Kapendam : Ribuan Personel Amankan Pilkada Maluku

Ambon (Antara Maluku) - Kepala Penerangan Kodam (Kapendam) XVI/Pattimura Kolonel Inf.Kus Hariyono menyatakan, ribuan personil TNI-AD akan mengamankan tahapan pilkada Maluku 2013.

"Pasukan telah dikerahkan mendukung Polisi sejak menjelang tahapan kampanye dengan tujuan pilkada Maluku harus damai," katanya di Ambon, Sabtu.

Menurut dia, pengerahan lebih dari 1.200 personel Kodam XVI/Pattimura termasuk batalion di bawah komando operasi (BKO) telah mendukung Polisi mengamankan pemilihan Gubernur dan Wagub Maluku periode 2013 - 2018.

"Kami hanya mendukung dengan harapan masyarakat tetap memelihara stabilitas keamanan sehingga Pilkada berlangsung sesuai tahapan yang diputuskan KPU Maluku," ujarnya.

Kapendam memastikan lebih dari 9.000 personil TNI-AD siap dikerahkan untuk mengamankan tahapan Pilkada tersebut dan itu tergantung kebutuhan dari Pemprov Maluku.

"Pangdam dalam kapasitasnya sebagai anggota Forum Komunikasi Pimpinan Daerah (Forkopimda) Maluku tinggal mengerahkan personil sekiranya diminta Gubernur Karel Albert Ralahalu," katanya.

Personel TNI- AD, menurut Kapendam, juga mengamankan Pilkada Kota Tual dan Maluku Tenggara yang penyelenggaraannya bersamaan dengan pemilihan Gubernur - Wagub Maluku pada 11 Juni 2013.

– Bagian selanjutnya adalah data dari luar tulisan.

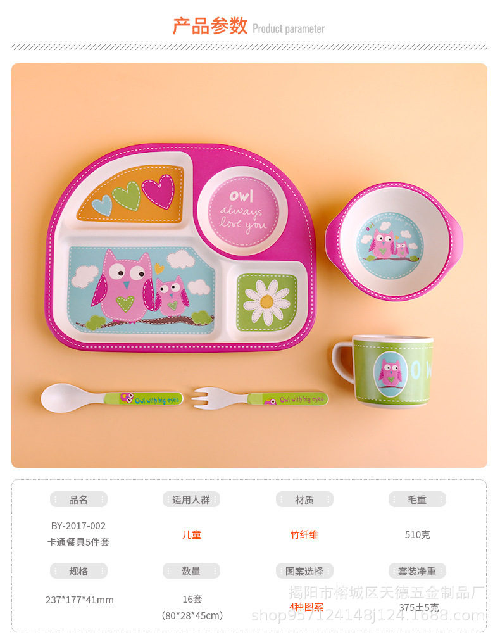Click the red 竹纤维 text
Viewport: 500px width, 635px height.
coord(304,534)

"Semua masih siaga, karena tahapan pilkada, baik Maluku, Kota Tual dan Maluku Tenggara masih berlangsung," tegasnya.

Tahapan pilkada Maluku masih dalam kegiatan rekapitulasi perhitungan perolehan suara di KPU Maluku.

Ketua KPU Maluku Idrus Tatuhey mengisyaratkan Gubernur dan Wakil Gubernur berlangsung dua putaran, karena berdasarkan pemantauan sementara tidak ada dari lima pasangan calon yang memperoleh suara lebih dari 30 persen.

"Penetapan perhitungan perolehan suara nantinya 1 Juli 2013. Tapi, berdasarkan pemantauan lima pasangan calon Gubernur - Wagub tidak mencukupi suara lebih dari 30 persen untuk Pilkada Maluku hanya satu putaran," katanya.

Dia mengimbau masyarakat agar tidak terprovokasi dengan hasil perhitungan cepat dari sejumlah lembaga survei maupun C1 - KWK dari masing - masing pasangan karena resminya baru ditetapkan KPU Maluku pada 1 Juli 2013.

KPU Maluku saat penarikan nomor urut calon Gubernur - Wagub di Ambon 26 April 2013 mencatat pasangan Abdullah Tuasikal - Hendrik Lewerissa (BETA - TULUS) menempati nomor 1, Jacobus Puttileihalat - Arifin Tapi Oyihoe (BOBARA) kebagian nomor 2, Abdullah Vanath - Marthin Maspaitella (DAMAI) nomor 3.

Pasangan Herman Kordoeboen - Daud Sangadji(MANDAT) berada di nomor urut 4 dan nomor lima adalah pasangan Said Assagaff - Zeth Sahuburua (SETIA).

Daftar Pemiih Tetap(DPT) Pilkada Maluku sebanyak 1.186.631 orang di 3.289 TPS tersebar di sembilan Kabupaten dan dua Kota.